Lisa Hoffmeyer Navigates Diabetes Technology With a Support Group
In honor of Diabetes Forecast magazine’s 70th anniversary, we’re kicking off a series of profiles about people whose lives have been touched by diabetes—and who have touched the diabetes community.
When Lisa Hoffmeyer was diagnosed with type 1 diabetes at age 12 in 1963, she didn’t waste any time. “I just went to the hospital library and read everything I could about it,” she says. She learned to manage her eating and exercise, inject insulin, and check her glucose using Clinitest tablets, a special testing agent obtained at the pharmacy. Over the course of her life, she’d learn many more lessons about dealing with diabetes—and then pass them on to others.
Reading about Frederick Banting’s discovery of insulin fueled her interest in medicine and research. As a teenager, she volunteered in hospital training programs and diabetes camps, teaching younger children how to check their blood glucose and give themselves insulin. As an adult, she earned a doctorate in psychology and worked as a hospital diabetes educator.

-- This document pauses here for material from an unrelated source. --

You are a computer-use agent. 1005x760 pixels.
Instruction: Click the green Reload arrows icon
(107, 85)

When new innovations like home glucose monitors and insulin pumps became available, Hoffmeyer realized just how much new technology could benefit people with diabetes. She got her first insulin pump in 1984 and was thrilled with the amount of control the device offered her—and the fact that it helped her improve her neuropathy. Some of her patients and friends with diabetes weren’t as enthusiastic about new diabetes technology. “For some computer-anxious people, those were scary things,” she says.

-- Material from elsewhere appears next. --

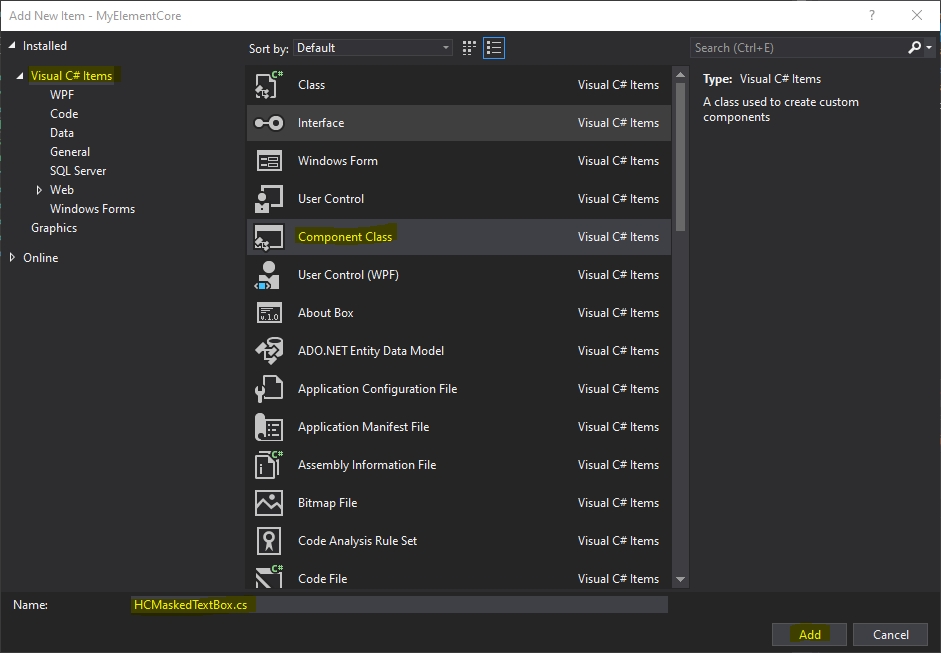Select Windows Forms in category tree
Viewport: 941px width, 653px height.
pos(92,209)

In order to help people with diabetes gain confidence in using meters and pumps, Hoffmeyer and a friend formed a support group to provide a community of people with type 1 diabetes who could help newcomers learn how to use new diabetes technology to its full potential. “It’s memorable to see someone make the transition from being scared to feeling that they’re a part of the group and this can be done,” she says.

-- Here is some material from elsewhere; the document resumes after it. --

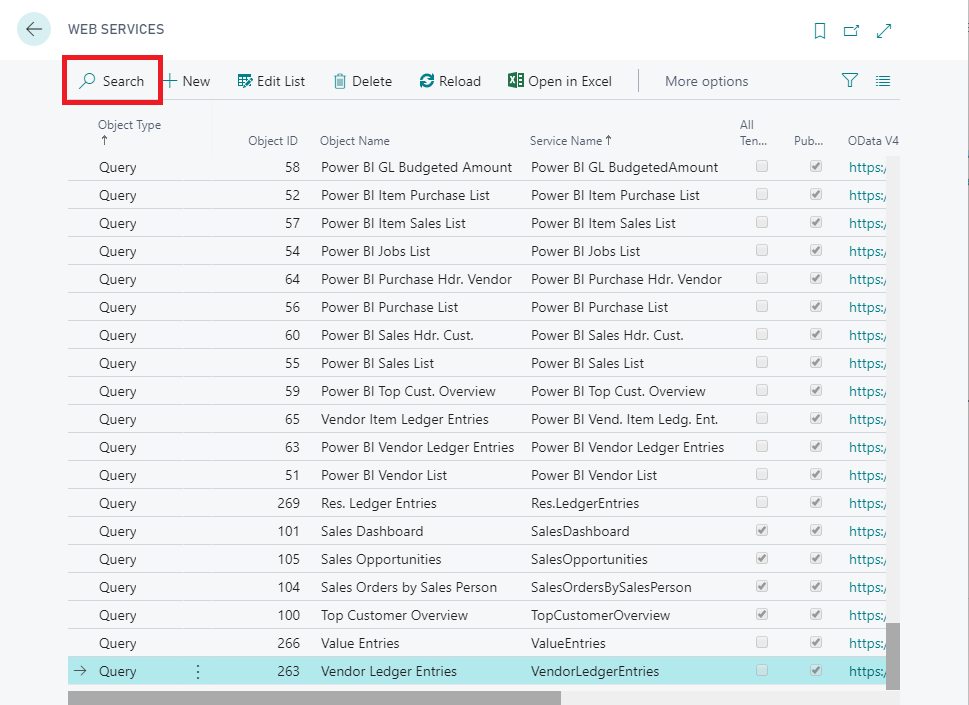Open More options menu
969x705 pixels.
pos(706,81)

Although education is the group’s primary focus, its members have also seen one another through difficult times. “It’s not all wonderful,” Hoffmeyer admits. Several of her friends have faced complications such as kidney failure or eye disease. “Having support for that from other people who have lived through it, knowing you’re not the only one, that’s a big deal,” she says.
While Hoffmeyer is excited about the advances in diabetes technology, she sometimes finds that they can make diabetes care more stressful. If you’re learning to manage diabetes, she says, the best thing to do is pace yourself. “Patience is important because people get so overwhelmed about all of the information that’s coming in,” she says. “Learn as much as you can, but don’t expect to learn it all at once, because you can’t.”